The specialized literature often lists four desirable features of an experimental design:

1) level balance (each attribute level appears about equally often)
2) orthogonality (attribute vectors have minimal correlation)
3) minimal overlap (avoid same attribute levels for both options)
4) utility balance (about same utility for each option)

**Level balance** is usually achieved in following the design steps above - but can be enhanced in the "final adjsutment phase" (as we did with bids in the RT case). **Orthogonality** used to be the primary design focus before statistical efficiency became a (somewhat) competing criterion. Naturally, orthogonality across attribute variables enhance econometric efficiency, but often comes at the cost of conflicting with the other three desirable factors and / or identification goals, and may not be possible if a fractional factorial design has to be used.

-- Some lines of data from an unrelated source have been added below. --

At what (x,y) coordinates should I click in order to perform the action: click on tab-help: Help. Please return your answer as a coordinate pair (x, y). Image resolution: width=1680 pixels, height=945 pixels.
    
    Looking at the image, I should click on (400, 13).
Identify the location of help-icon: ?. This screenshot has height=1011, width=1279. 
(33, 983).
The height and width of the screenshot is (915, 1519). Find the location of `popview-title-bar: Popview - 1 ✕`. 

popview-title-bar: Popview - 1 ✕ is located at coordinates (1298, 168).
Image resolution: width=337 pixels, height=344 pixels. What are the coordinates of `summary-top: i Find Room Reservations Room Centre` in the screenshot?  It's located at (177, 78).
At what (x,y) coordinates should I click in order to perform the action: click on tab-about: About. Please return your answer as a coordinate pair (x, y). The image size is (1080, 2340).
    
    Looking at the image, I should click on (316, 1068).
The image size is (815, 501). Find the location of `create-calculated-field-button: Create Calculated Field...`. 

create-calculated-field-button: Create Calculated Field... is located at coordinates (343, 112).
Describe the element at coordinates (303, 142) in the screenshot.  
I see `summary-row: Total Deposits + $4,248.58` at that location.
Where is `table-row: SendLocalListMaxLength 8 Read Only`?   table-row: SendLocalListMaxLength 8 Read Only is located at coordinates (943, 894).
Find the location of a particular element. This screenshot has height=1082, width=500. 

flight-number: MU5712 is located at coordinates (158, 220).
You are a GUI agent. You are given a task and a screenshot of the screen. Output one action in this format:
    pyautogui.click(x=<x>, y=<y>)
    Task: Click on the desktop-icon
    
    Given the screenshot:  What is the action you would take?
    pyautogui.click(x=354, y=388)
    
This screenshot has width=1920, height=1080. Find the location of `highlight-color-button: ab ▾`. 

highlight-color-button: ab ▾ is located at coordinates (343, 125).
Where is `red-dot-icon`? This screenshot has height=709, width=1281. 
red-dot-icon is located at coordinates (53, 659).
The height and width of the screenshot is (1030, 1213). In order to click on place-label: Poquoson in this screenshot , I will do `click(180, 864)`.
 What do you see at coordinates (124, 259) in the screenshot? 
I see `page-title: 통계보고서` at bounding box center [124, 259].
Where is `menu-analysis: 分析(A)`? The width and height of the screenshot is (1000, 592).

Similarly, a certain degree of **overlap**, while not ideal from an orthogonality perspective, facilitates choices for respondents (if attribute levels are the same across options, one can focus solely on the remaining attributes) and may reduce "choice fatigue." **Utility-balance**, in turn, is essentially the opposite of dominance - making choices tougher and forcing respondents to focus and pay attention. This is the underlying concept driving efficiency designs based on modeling / statistical considerations.

In a nutshell, while computational algorithms are available to facilitate the design task, the analyst's input and judgment are needed at virtually every step of the process. In my opinion avoiding nonsensical profiles and dominant option pairs are the single most important considerations for successful implementation.